High-level design of Recommendation Service
High-level design of Recommendation Service

Data Flow (from data ingestion to serving recommendations):

  1. User Interaction & Logging: When a user interacts with the platform (watches a video, rates something, adds to watchlist, etc.), the client sends this event to the backend. For example, after finishing a movie, an event “User U watched Movie M at time T” is sent. The backend logs this event to the Event Ingestion System (e.g. a Kafka topic or analytics service). This event is appended to a durable log for offline processing. It may also update some real-time counters: for instance, increment a view count for Movie M in a cache or trigger a quick recalculation of U’s recommendations (in a streaming/nearline processor). The user’s immediate session state might also be updated (so the “Continue Watching” list on their home page is updated instantly).
  2. Real-Time Processing: The event can have immediate effects. A streaming computation layer (or even the Recommendation Service itself when it receives the event) might handle quick updates. For example, upon “User U watched M”, the system could: update U’s profile (mark M as watched so it’s not recommended again), and fetch a few similar movies to M to recommend next. This could be done by a lightweight Real-Time Recommender component that consumes events. Alternatively, the Recommendation Service when next called will notice that U watched M and use that context.
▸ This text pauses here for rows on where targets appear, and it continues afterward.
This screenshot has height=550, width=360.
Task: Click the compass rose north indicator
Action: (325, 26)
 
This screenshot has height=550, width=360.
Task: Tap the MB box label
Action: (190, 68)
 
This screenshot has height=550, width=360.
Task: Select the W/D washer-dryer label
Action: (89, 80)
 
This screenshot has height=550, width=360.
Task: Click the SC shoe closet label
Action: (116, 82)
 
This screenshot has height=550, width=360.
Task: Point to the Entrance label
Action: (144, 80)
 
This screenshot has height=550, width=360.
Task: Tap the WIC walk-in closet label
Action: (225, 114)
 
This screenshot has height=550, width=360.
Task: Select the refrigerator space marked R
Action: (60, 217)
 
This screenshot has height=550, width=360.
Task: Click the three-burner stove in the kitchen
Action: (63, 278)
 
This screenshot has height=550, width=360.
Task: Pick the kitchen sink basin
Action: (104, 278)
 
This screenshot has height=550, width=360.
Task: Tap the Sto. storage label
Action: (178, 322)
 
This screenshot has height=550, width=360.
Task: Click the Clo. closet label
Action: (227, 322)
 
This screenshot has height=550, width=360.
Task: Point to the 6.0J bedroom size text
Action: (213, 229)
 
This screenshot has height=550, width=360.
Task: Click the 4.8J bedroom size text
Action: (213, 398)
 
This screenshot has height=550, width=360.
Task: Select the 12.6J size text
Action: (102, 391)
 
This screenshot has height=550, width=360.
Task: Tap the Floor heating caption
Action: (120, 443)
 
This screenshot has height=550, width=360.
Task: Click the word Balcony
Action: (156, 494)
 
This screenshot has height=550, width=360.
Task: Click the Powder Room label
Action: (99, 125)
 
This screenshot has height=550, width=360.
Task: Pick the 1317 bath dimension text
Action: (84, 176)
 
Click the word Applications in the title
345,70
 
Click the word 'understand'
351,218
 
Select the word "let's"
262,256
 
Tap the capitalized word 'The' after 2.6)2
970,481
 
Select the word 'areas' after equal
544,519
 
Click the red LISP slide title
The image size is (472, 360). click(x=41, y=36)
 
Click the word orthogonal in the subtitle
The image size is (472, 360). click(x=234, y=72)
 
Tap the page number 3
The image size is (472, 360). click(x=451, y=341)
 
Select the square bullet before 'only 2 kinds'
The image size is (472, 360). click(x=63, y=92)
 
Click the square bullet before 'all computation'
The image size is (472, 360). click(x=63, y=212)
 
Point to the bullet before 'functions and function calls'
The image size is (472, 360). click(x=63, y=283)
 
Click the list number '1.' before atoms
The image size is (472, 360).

Also, the Trending Service might consume all “watched” events to update the current top-N popular list continuously. These real-time operations ensure freshness between batch runs.
  3. Batch Processing (Offline): The bulk of heavy recommendation computation happens asynchronously. At scheduled intervals (e.g. every night), the Batch Processing Pipeline kicks off jobs. These jobs read large datasets: user watch histories (from the event logs or a data warehouse), content information, and possibly prior model data. For instance, a collaborative filtering algorithm might build a big user-item matrix from all watch history and factorize it to learn latent features, or compute item-to-item similarity by analyzing co-watches. This can produce either a model (like embeddings for each user and item) or directly a list of top recommendations for each user. The batch jobs might produce intermediate data too (such as an item similarity index, which the online system can use). After computation, the batch job writes the results to the appropriate store, e.g., update the Recommendations Data Store with new top-N recommendations per user, update model parameters, and store any popularity stats or derived data. This batch process is not real-time, so it can use complex algorithms and crunch through the entire dataset with the luxury of a few hours of processing.
  4. Publishing Results: Once the batch job finishes generating recommendations (or model), there is a step to publish or load these results into the serving layer. For example, if the results are written to a file or Hadoop storage, a process will load them into the live NoSQL DB that the Recommendation Service uses. This could be done via a bulk upload or through a publish-subscribe mechanism that notifies the serving store of new data (Netflix’s internal tool “Hermes” or simply a script, for instance). Alternatively, the batch job might directly write to the serving database if it has access. The important part is that by the time users start their day, the Recommendation Service has the latest precomputed data available.
  5. Serving Recommendations (Online Query): When the user opens the app or navigates to a section that requires recommendations (e.g. the homepage or a “because you watched X” list), the client calls the Recommendation Service API. For example, a request goes to /recommendations?user=U&context=home. The API Gateway passes this to an instance of the Recommendation Service. The service will then gather necessary data: it will typically fetch the precomputed recommendation list for user U from the Recommendations store (a fast key-value lookup by userID). If the context is specific (say user is on a details page for Movie M and asks for similar titles), the service might instead fetch the similar-items list for M (which could be precomputed as well, like an item-to-item index). The service then may combine results from multiple sources, e.g., it might start with the stored personalized list, then adjust it. Adjustments could include filtering out any items the user has seen or that are not currently available, merging in a few currently trending items or new releases (especially if the user’s list is short or stale), and possibly re-ranking slightly based on very recent behavior (if not already accounted for).
  6. Returning the Response: The Recommendation Service prepares the final list of recommended content (say top 20 items). It might attach scores or just the ordered list of content IDs. It then either returns those IDs to the client, or it may call the Content Metadata Service to fetch details (title names, etc.) so that the client gets a fully populated response. This choice is a design trade-off: returning just IDs keeps the Recommendation Service simple and the payload small, but then the client has to call another service to get details (or the gateway does it). Often, an aggregation layer or the Recommendation Service itself will join in the metadata for convenience, especially if it’s cached, so the client gets one response with everything needed to display the recommendation carousels.
  7. Client Display and Feedback: The client receives the recommendations, displays them to the user (e.g., showing a row of movie thumbnails “Top Picks for You”). If the user interacts (scrolls, clicks one), those actions can generate further events (e.g,. clicking a title might trigger an impression log or a “more like this” request). The cycle continues with new events flowing in and (eventually) influencing the next round of recommendations.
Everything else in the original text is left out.